Every now and then, someone really desperate walks into our churches in search of help. But it’s the kind of help we’re loath to provide and ill-prepared to dispense. It’s particularly challenging when the person is plagued with psychological problems that make everyone uneasy.
That’s what happened in our church recently. Suddenly a middle aged woman, dressed like a pauper and carrying a large cloth bag full of who knows what, showed up in our church. She would always arrive early, take a seat far from the front, usually skewed to the far side of the sanctuary. Never interacting with anyone, she would just sit uncomfortably alone, refusing to make eye contact with others.
Overcome with Fear, Shackled with Phobias
Every Sunday she would submit a long list of prayer requests – that she would not get sick, that she would not die, that the doctors wouldn’t put her to death, that the electric shocks in her head would stop – a list of things that were by no means normal. These prayer requests were repeated multiple times, making for a thick stack of prayer cards.
That’s how I got informed. As prayer leader, the stack came to me each Sunday. It was my job to pray for the requests. My initial reaction was that this person was overcome with fears, many of which may not have been real – at least not to others, but they were certainly real to her. It seemed clear that she was burdened with psychological problems and unable to find help.
I knew I didn’t have the expertise to help. I didn’t know who did. It’s an area the church could use help on. But I decided to reserve judgment and simply pray that God would free her of the demons that were plaguing her. I don’t necessarily mean real demons. Perhaps they were, perhaps not. It’s not important to know. What seemed important was that she had come into our church desperate for help, very sick and in need of deliverance.
A Woman in Need, Yet in Exile in the Church
The terrible part was how little we all did. Few had anything to do with her. She was not the type of person we wanted in our church. There was something “foreign” about her – like she didn’t belong in our church. She made most of us uncomfortable – myself included.
My wife was one of those who attempted to get to know her, only to learn that she was trapped in a hellish place within her mind that had an unrelenting grip on her consciousness. She simply repeated over and over her overwhelming fears. Conversation seemed impossible.
This was the person I was praying for, praying God would give her release. She had no one else to turn to, disappointed by legions of doctors and counselors who couldn’t break through the armor of self-isolation. It assured protection from further disappointment.
A Realization too Late Leaves Lingering Guilt
Though I prayed, I never took the time to even assure her that I was praying for her. I also failed to inform my prayer-team. It’s hard to believe my own callousness. I’d only said “hi” to her a couple times, nothing more – hardly giving her reason to stay.
No wonder then she left our church after a few months. In my indifference I failed to realize she’d left until a few weeks after it happened. Having returned from vacation, I didn’t even notice her absence for a few Sundays.

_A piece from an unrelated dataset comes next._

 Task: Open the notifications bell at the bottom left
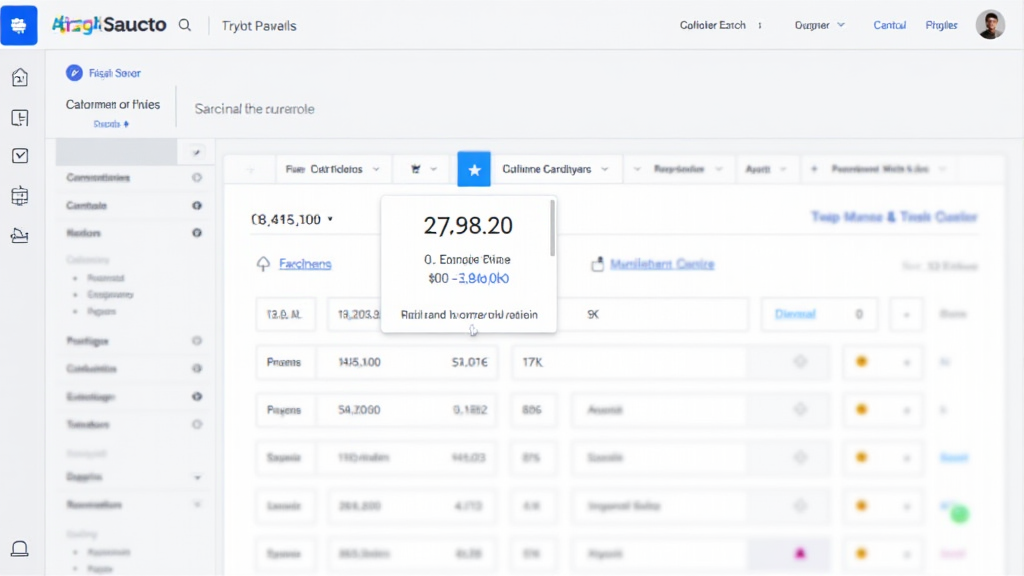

As I reflect back on these failures, I realize how much more work God must do in my life. I wish it were an isolated instance but God has shown me at times I’m reserved, curt or disinterested in others who’ve also come into our church in search of hope and friendship. They were halting efforts made with those who were just a bit different from the majority in our church.
Looking back, I’m disappointed at my own failure to reach out fully as Christ would have done. Yet I wonder what becomes of those who came into our church genuinely in search of help, only to stigmatized and exiled from the very help they sought?
Perhaps she’s not the only one plagued by demons. Seems I’m plagued by a few of my own. What happens when the church disappoints those in need? What do they conclude about God’s love and power to heal? These uneasy questions deepen my guilt, leaving only questions of “what if”. What if I’d just reached out? What might have happened?